Need urgent cash or want to make that impulsive purchase? Use your ‘debit’ card, the one linked to your mutual fund investments. Reliance Mutual Fund is offering investors an ‘Any Time Money Card’, that works like a debit card (allowing withdrawals at ATMs or point-of-sale transactions) and uses the schemes (debt and equity) one has invested in as the account.

Company officials note that liquid funds give better returns than other instruments like bank savings account. "However, customers tend to stick to their bank accounts as they are comparatively illiquid," points out one of them. "The new card is aimed at doing away with this limitation."

 

The move is interesting because it adds liquidity to mutual fund schemes, much like banking saving accounts. After the deregulation of the savings account interest rates, several banks are offering annual returns up to 6 per cent. Short-term FDs too are 3.75-7 per cent per year, depending on tenures. In comparison, ultra short-term and short-term debt funds are giving annual returns of almost 8.5 per cent as per Value Research, a mutual fund portal.

The Visa-enabled card, first introduced in 2006, was re-launched recently in association with HDFC Bank. The main changes include the concept of a primary scheme account and daily withdrawal limits. That is, investors must have either Reliance liquid fund — treasury plan or Reliance money manager fund -- in the portfolio to avail the card. The returns from these schemes are line with the category average. If both the schemes are a part of the portfolio, then the either one must be chosen as the primary scheme upfront. Else, the former will be picked by default.

Given the higher returns, financial planners advise individuals to park their short-term surpluses or any idle funds in debt funds. With Reliance MF's ATM card, investors can even access their funds instantaneously. However, many frown upon withdrawals from equity schemes, which are investments made with a long-term view. "Premature withdrawals," notes says Malhar Majumder, director, Gliese Consulting, "will derail your financial planning for long-term goals like retirement or children's education and marriage. The card is therefore a strict no-no for such withdrawals."
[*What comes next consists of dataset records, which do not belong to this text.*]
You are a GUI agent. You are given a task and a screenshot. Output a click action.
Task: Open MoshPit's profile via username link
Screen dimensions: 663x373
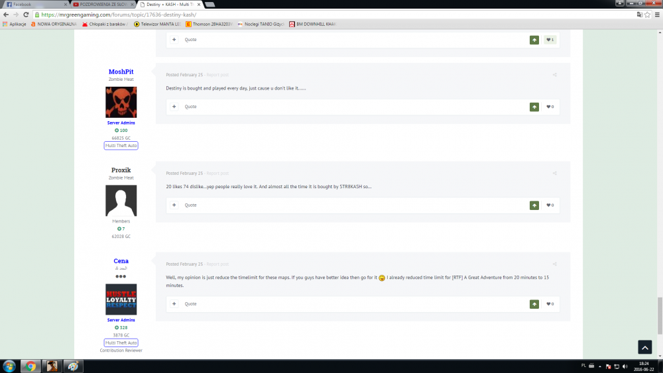tap(121, 72)
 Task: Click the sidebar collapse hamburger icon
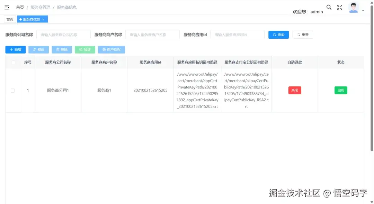(7, 7)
Using it: At the HDFC Bank ATMs, one can view details about the schemes, available balance and withdrawal limits. If you hold more than one scheme, you must choose the scheme and then withdraw funds from it. At non-HDFC Bank ATMs, you can withdraw funds only from your primary schemes. Also, at PoS terminals, only your primary scheme gets debited.

This is mainly for operational ease. But, it also makes HDFC Bank ATM withdrawals from other schemes akin to redemptions without paperwork.

Daily withdrawal limit: It would be the lower of 50 per cent of the scheme balance or Rs 50,000. For PoS transactions, the amount is capped at Rs 50 per cent of primary scheme balance or Rs 1 lakh, the lower of the two. For instance, say you hold two equity schemes with a balance of Rs 50,000 each and primary scheme account with Rs 1 lakh. Here, you can withdraw up to Rs 25,000 daily from each of the equity schemes and Rs 50,000 from the primary scheme.

Since mutual fund schemes are market-linked, the scheme balances and approved withdrawal limits will change on a daily basis. For calculating both, the scheme will consider the previous day's net asset value of the units held.

Exit loads are applicable for withdrawals within a year of investment in equity funds and the gold savings fund. Therefore, while the cash will be dispensed entirely. The remaining scheme balance will be adjusted after charging the requisite charges.